Regarding the better and longer-term efficacy of ISTDP compared to MBSR, it can be said that MBSR exercises promote the awareness of the patients at the moment with the help of techniques, such as meditation (i.e., paying attention to their breathing and body and focusing awareness on the here and now) and yoga (i.e., regular mindful exercises). Therefore, MBSR affects body control, followed by mind control, reduces pain symptoms, stress, anxiety, and depression, and improves the quality of life (i.e., the dimensions of physical and psychological health). The improved quality of life also reduces the recurrence of fibromyalgia symptoms in these patients (18). However, ISTDP results in a greater reduction in the severity of fibromyalgia symptoms, pattern changes, interpersonal relationships, and intrapsychic changes (14). By identifying and emphasizing the distinctive symptoms of emotions and the components of real-life emotional experiences and identifying disease paths, ISTDP helps patients understand the dynamic forces of psychological damage and the causes of disorders and enables them to overcome the symptoms of fibromyalgia linked to conflicting emotions, which lead to emotional conflict and to gain a deeper insight. This process also helps the patients organize their emotions, and over time, attendance at therapeutic sessions reduces the severity of fibromyalgia symptoms.
5.1. Limitations
Given the limited number of female patients with fibromyalgia in Tehran, caution should be exercised when generalizing the results of this study to other populations.

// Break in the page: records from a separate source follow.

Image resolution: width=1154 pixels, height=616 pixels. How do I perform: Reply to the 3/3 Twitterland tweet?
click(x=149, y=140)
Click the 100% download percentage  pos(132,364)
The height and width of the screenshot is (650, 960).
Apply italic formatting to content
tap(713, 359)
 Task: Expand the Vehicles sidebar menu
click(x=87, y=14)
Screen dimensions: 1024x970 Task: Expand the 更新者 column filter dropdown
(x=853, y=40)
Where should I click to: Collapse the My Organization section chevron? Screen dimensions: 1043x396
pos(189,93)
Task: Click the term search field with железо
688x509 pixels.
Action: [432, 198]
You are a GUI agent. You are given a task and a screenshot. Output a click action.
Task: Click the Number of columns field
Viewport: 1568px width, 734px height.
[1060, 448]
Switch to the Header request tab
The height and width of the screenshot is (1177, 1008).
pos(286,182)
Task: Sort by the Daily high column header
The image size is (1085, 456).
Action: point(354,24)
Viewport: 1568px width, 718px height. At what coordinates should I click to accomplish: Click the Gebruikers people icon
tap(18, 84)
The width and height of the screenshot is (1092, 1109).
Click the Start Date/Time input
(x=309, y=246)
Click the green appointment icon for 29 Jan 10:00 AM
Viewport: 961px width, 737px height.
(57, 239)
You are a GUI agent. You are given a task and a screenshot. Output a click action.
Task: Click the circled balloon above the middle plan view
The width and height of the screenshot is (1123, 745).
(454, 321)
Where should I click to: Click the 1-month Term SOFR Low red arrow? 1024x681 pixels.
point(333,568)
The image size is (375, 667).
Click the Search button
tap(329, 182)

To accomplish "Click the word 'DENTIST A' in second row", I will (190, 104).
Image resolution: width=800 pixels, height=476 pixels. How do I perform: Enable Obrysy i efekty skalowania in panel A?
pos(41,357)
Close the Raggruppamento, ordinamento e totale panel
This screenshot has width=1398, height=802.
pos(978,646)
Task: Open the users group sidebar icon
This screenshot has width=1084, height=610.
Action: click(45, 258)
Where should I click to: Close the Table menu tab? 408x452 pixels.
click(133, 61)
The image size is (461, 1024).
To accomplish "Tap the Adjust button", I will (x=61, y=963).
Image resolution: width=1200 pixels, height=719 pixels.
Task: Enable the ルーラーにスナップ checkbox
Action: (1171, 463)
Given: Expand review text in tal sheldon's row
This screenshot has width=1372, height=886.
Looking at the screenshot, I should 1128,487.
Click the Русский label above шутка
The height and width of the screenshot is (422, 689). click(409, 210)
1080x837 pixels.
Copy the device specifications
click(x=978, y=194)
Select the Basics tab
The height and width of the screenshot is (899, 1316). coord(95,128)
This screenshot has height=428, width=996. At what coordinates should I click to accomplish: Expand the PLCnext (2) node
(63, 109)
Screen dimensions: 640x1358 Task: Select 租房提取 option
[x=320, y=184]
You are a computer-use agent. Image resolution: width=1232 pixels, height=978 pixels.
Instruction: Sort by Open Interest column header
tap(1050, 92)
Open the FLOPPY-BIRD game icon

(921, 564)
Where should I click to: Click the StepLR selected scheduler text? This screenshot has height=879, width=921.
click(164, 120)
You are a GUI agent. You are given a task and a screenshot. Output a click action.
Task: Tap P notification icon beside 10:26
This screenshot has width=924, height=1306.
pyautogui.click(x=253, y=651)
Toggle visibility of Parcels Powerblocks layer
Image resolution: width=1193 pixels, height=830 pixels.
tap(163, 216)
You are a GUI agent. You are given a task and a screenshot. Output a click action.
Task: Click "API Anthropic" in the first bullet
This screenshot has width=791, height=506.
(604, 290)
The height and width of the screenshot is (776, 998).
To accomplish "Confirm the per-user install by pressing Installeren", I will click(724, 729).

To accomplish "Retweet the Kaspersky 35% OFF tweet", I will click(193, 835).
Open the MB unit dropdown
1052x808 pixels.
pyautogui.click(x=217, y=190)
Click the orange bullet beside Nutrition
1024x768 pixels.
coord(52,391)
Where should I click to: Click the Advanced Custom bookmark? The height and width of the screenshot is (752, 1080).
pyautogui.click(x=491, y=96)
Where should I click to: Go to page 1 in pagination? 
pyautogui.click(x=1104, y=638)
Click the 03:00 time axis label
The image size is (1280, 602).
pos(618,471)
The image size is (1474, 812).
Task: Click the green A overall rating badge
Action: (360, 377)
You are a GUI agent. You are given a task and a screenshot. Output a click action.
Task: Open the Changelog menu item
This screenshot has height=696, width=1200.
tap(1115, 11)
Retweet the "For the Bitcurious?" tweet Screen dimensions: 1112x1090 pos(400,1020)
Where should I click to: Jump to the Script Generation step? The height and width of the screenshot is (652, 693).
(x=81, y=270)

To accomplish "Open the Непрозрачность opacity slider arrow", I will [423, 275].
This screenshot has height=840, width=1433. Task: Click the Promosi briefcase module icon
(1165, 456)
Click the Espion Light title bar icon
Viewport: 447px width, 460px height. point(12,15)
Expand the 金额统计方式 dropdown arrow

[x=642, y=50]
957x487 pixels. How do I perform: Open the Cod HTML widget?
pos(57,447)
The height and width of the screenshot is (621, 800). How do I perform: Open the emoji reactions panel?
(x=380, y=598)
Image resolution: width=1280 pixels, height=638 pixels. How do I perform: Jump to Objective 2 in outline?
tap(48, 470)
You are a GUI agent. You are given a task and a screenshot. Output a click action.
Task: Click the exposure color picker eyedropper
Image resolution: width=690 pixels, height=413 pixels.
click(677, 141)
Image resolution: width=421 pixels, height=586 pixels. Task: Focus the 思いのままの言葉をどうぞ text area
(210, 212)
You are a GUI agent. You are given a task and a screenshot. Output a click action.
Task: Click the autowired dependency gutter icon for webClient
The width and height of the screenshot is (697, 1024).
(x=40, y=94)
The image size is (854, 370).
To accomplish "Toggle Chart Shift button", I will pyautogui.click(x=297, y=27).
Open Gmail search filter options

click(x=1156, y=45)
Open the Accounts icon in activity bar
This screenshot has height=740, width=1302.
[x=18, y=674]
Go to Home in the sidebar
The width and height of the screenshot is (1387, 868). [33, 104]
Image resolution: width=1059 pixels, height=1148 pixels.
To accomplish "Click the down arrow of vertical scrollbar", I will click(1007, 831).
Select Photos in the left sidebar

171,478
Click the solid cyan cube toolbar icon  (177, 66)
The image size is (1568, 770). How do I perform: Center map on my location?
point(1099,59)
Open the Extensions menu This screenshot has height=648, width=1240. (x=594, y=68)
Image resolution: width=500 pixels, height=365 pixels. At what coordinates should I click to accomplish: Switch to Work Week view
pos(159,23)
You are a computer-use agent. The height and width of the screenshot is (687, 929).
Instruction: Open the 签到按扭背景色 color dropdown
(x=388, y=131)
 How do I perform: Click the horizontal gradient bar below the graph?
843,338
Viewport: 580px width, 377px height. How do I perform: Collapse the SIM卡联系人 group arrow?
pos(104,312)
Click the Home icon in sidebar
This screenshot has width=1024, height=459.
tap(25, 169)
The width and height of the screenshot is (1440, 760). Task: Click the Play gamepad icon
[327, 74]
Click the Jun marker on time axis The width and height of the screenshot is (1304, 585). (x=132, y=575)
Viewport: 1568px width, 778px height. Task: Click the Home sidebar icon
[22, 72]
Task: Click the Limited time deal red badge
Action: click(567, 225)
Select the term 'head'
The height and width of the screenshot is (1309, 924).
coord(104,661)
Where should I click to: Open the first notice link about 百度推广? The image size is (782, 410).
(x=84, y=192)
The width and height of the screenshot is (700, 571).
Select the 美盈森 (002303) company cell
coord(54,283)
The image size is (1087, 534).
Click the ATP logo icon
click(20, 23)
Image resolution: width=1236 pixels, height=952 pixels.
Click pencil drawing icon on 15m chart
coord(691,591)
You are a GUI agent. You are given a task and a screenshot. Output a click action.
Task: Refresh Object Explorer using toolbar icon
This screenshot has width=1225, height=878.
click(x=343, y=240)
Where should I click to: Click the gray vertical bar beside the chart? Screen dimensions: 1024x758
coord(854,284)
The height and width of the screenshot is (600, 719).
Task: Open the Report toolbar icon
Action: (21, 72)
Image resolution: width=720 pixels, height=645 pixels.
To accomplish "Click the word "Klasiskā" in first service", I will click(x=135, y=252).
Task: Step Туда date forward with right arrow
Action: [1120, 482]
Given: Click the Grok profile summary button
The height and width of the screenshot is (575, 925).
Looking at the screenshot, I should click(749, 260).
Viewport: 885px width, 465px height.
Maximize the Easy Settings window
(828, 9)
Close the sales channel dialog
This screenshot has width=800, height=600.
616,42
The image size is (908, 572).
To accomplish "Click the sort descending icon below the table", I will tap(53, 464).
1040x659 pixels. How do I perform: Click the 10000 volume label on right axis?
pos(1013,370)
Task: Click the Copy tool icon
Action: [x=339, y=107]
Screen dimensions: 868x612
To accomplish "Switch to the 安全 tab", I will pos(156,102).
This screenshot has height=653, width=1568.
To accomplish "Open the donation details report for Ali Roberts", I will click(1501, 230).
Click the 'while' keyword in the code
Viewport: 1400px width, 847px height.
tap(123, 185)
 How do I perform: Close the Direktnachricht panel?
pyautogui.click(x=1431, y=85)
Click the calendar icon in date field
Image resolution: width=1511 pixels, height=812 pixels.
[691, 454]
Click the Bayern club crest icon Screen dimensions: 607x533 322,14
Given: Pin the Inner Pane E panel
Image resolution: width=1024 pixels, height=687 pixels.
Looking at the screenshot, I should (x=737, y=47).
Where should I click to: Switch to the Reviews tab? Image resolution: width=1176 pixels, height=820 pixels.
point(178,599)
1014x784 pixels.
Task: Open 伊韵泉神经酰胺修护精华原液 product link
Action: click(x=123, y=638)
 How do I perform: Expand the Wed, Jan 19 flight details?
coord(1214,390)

This study mainly covered female patients with fibromyalgia; therefore, caution should be exercised when generalizing these results to male patients. Moreover, this study employed a questionnaire for data collection, the shortcomings and limitations of which should be taken into account by researchers.
5.2. Conclusions
Intensive short-term dynamic psychotherapy was an effective and practical method for reducing depression and the severity of fibromyalgia symptoms. It is recommended to consider the positive aspects of ISTDP, a new instrument in psychology, for moderating and controlling depression and the severity of fibromyalgia symptoms in patients. Given the efficacy of both therapeutic interventions in reducing depression and the severity of fibromyalgia symptoms in patients, it is recommended that psychologists and clinicians use these therapies to improve the quality of life of patients with fibromyalgia. It is recommended that extensive ISTDP sessions be held for patients with fibromyalgia to reduce their problems. It is recommended that health centers, psychotherapy clinics, and other related institutions use ISTDP techniques for emotional healing, promoting cognitive capacity, and improving the quality of life for patients with fibromyalgia. It is recommended that psychotherapists and counselors use these findings in clinical and educational interventions and employ this approach to reduce depression and the severity of fibromyalgia symptoms in patients and help improve and reduce their symptoms.